• BRIEF
Reproduce the data between the lines holding "1060x588 pixels. At" and "click(194, 22)", inclusive, without the pictures.

--- START OF DATASET ---

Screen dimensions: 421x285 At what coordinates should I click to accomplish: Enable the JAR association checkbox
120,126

--- END OF DATASET ---
--- START OF DATASET ---

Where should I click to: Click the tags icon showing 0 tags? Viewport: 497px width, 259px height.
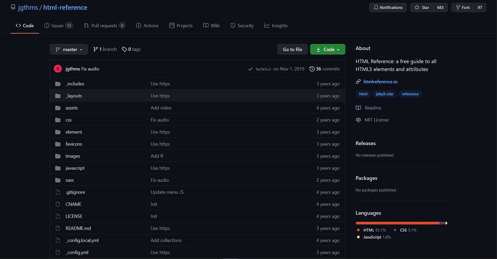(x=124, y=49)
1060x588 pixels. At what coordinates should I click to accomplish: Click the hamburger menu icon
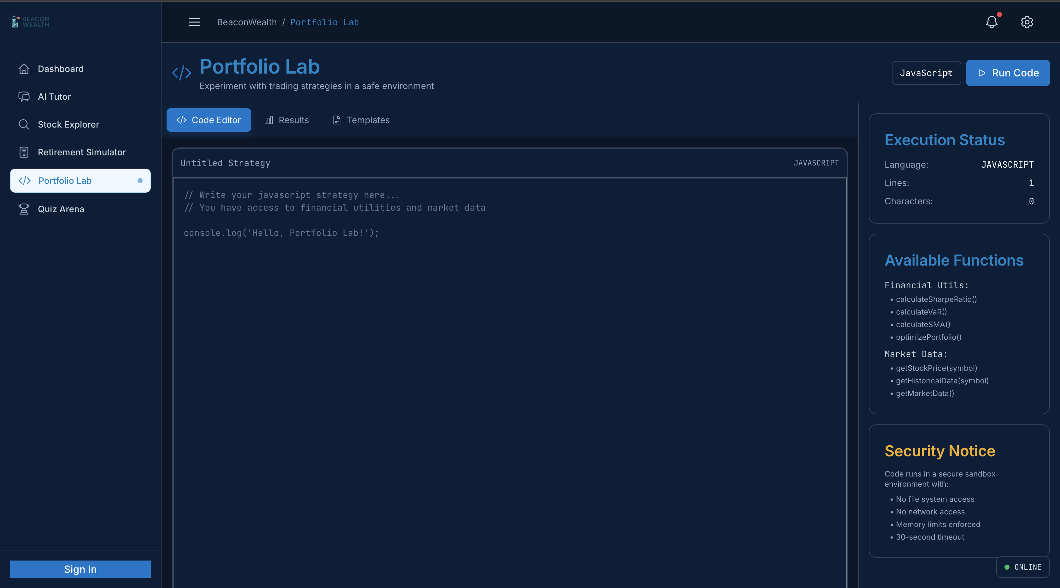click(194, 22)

--- END OF DATASET ---
--- START OF DATASET ---

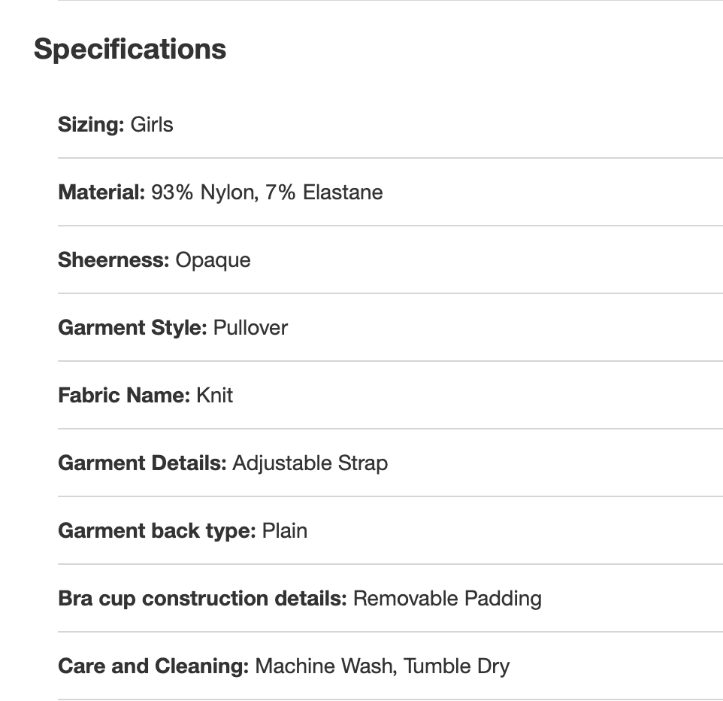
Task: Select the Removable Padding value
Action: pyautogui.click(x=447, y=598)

--- END OF DATASET ---

• RESPONSE TO THIS TASK
1060x588 pixels. At what coordinates should I click to accomplish: Click the hamburger menu icon
click(194, 22)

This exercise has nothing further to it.